Он шел и видел издали мужчин и женщин, спешащих со своих полей и виноградников к городским воротам.
Слышал их голоса, выкликавшие его имя, – с поля на поле, из уст в уста летела весть о приходе его корабля.
And as he walked he saw from afar men and women leaving their fields and their vineyards and hastening towards the city gates.
And he heard their voices calling his name, and shouting from field to field telling one another of the coming of his ship.
И сказал он себе:
Станет ли день расставания днем общей встречи?
И будет ли закат воистину моим рассветом?

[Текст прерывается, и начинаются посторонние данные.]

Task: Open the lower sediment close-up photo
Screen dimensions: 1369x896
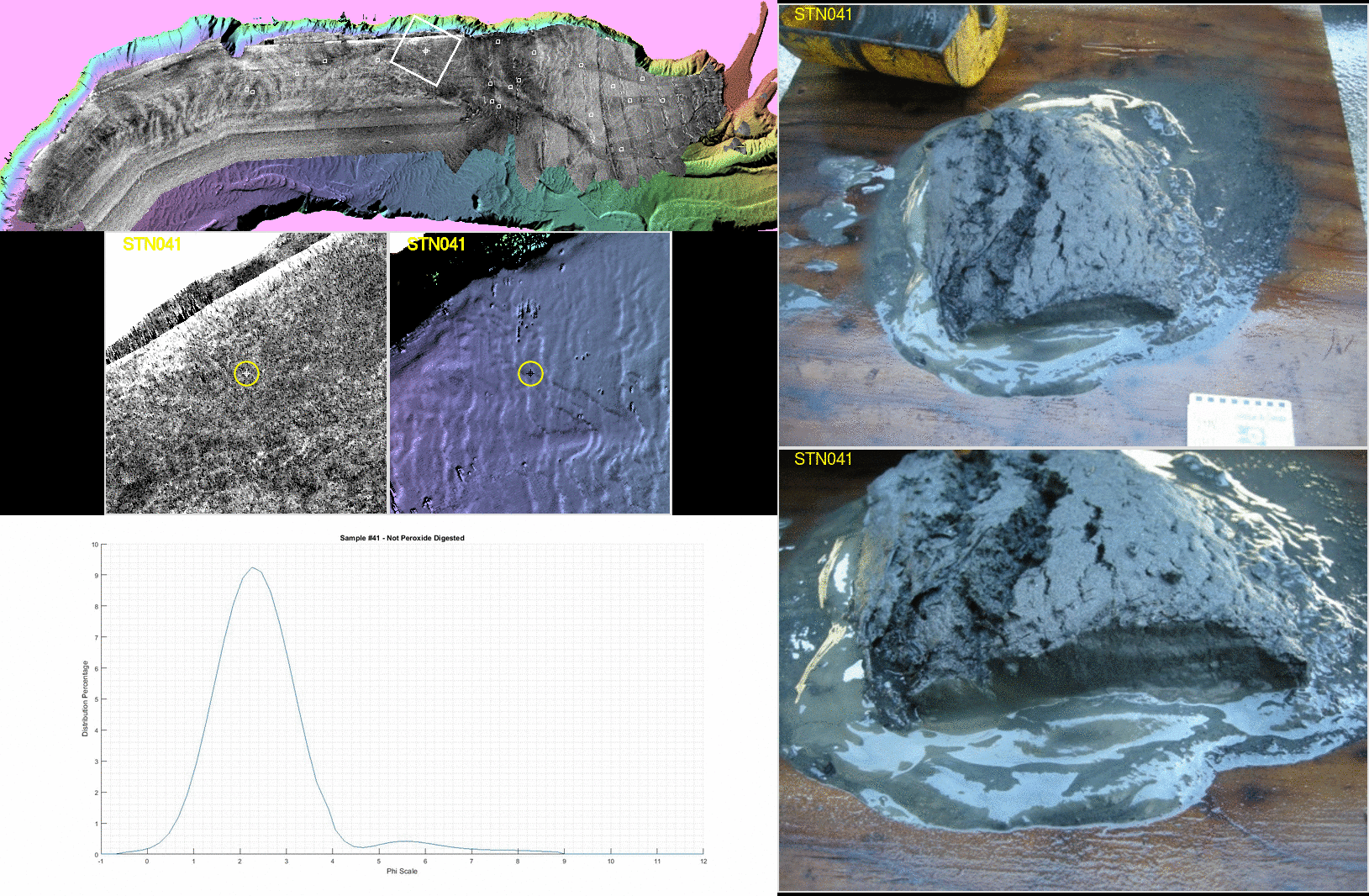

Чем одарю я того, кто оставил плуг свой в разгар дня и остановил колесо своей винодельни? Станет ли сердце мое древом, изнемогающим под тяжестью плодов, что соберу и отдам им?
Прольются ли мои пожелания потоком, что наполнит их чаши?
Арфа ли я, которой коснется рука Всевышнего, флейта ли, что зазвучит Его дыханием?
Я, всегда искавший безмолвия, какое сокровище в нем нашел, чтобы делиться им смело?
Если пришла моя пора собирать урожай, то где я посеял семена и в какое незапамятное время?
Если настал мой час поднять фонарь, то не мое пламя будет гореть в нем
And he said to himself:
Shall the day of parting be the day of gathering?
And shall it be said that my eve was in truth my dawn?
And what shall I give unto him who has left his plough in midfurrow, or to him who has stopped the wheel of his winepress? Shall my heart become a tree heavy-laden with fruit that I may gather and give unto them?
And shall my desires flow like a fountain that I may fill their cups?
Am I a harp that the hand of the mighty may touch me, or a flute that his breath may pass through me?